If you have MDS, it is very important to take care of yourself, especially as you go through treatment. Here are four things you can do that can help:

Exercise. It’s important to stay active as possible to benefit both your body and mind. You’ll need approval from your oncology team before you start to exercise.

Manage fatigue. More than 90% of people with MDS report fatigue. Take steps to conserve your energy: Pace yourself, delegate tasks, and schedule activities for times when you have the most energy. 

Eat a healthy diet. If you have a low white blood cell count, ask your doctor if you need to follow a neutropenic diet, which limits your exposure to bacteria and fungi that you can come into contact with through food. 

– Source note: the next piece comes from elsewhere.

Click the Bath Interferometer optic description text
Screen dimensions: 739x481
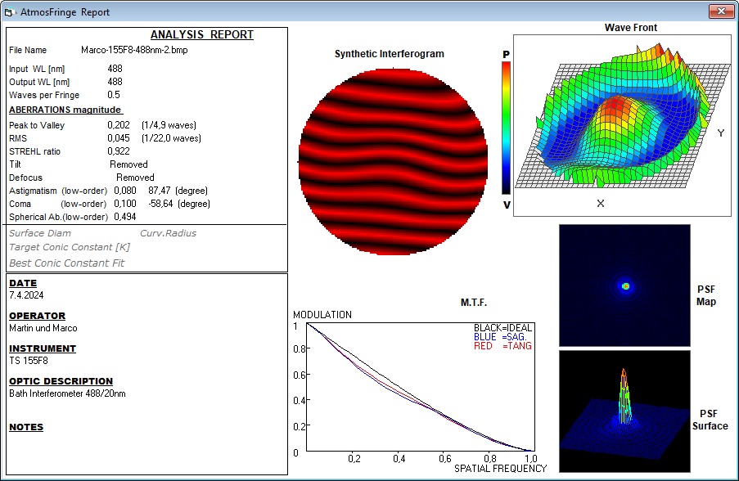click(x=67, y=393)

Practice mind-body therapies. Things like meditation, yoga, and deep breathing help you relieve stress and may help you manage fatigue.

 

If you have MDS, it can be challenging to know what to expect. Some people live with the condition for years and require little or no treatment. Others have more aggressive disease, and about a third of all patients develop AML, which requires more intense treatment. 

Someone with a very low-risk prognostic score at diagnosis will go on to live, on average, for about 8.8 years, while someone with a very high score on average lives for less than a year. But these prognostic scores aren’t a crystal ball; they only provide averages. There’s no way to know for sure how aggressive your MDS is and how for long you’ll live. 

If you have MDS, it is very important to get the support you need. Groups like the MDS Foundation offer global patient support groups. Other options include:

  • The Aplastic Anemia and MDS International Foundation support line.
  • Marrowforums, an online discussion forum for people affected by bone marrow failure diseases.
  • The American Cancer Society has a cancer helpline and also can help provide transportation and even lodging during treatment.

It can be devastating and frightening to learn that you have MDS. You may run the gamut of emotions, from shock to worry to anger to resolve. Here are some ways to help you manage your feelings:

Focus on the positive. Take things one day at a time and remind yourself of all the things that you’re able to do: work, spend time with family, pursue hobbies. 

Recognize the signs of depression. These include feeling sad most of the time for at least 2 weeks, loss of interest in things that you once enjoyed, and trouble with concentration. If you notice any of them, reach out to a mental health professional. 

Find support from others. This can be through traditional support groups, your place of worship, or from reaching out to friends and family. 

If you have MDS, it’s very important that you feel in control of your care and your life. To do this, you can: 

Build a strong health care team. You can find a list of specialists at the AA-MDS International Foundation’s specialist map.

Know your options. Stay well-informed about your MDS and your treatment options.

Set agendas for doctor visits. This will ensure that you get questions answered and your needs met.

Keep track of your information. This includes your medical records and health history. 

Build a strong support team. Surround yourself with people who can listen to your concerns.

Many different professionals may make up your MDS health care team, including: 

  • Primary care doctor
  • Hematologist (specialist in blood disorders)
  • Oncologist (cancer specialist) 
  • Dietitian
  • Pathologist

If you are a caregiver, you have a very important role in the life of your loved one who has MDS. Among the many things you can do:

  • Provide support and encouragement.
  • Talk to their medical team to clarify questions. 
  • Give medications.
  • Help manage symptoms and side effects.
  • Coordinate doctor appointments. 
  • Transport your loved one to and from appointments.
  • Assist with meals.
  • Help around the house.
  • Handle insurance and billing issues.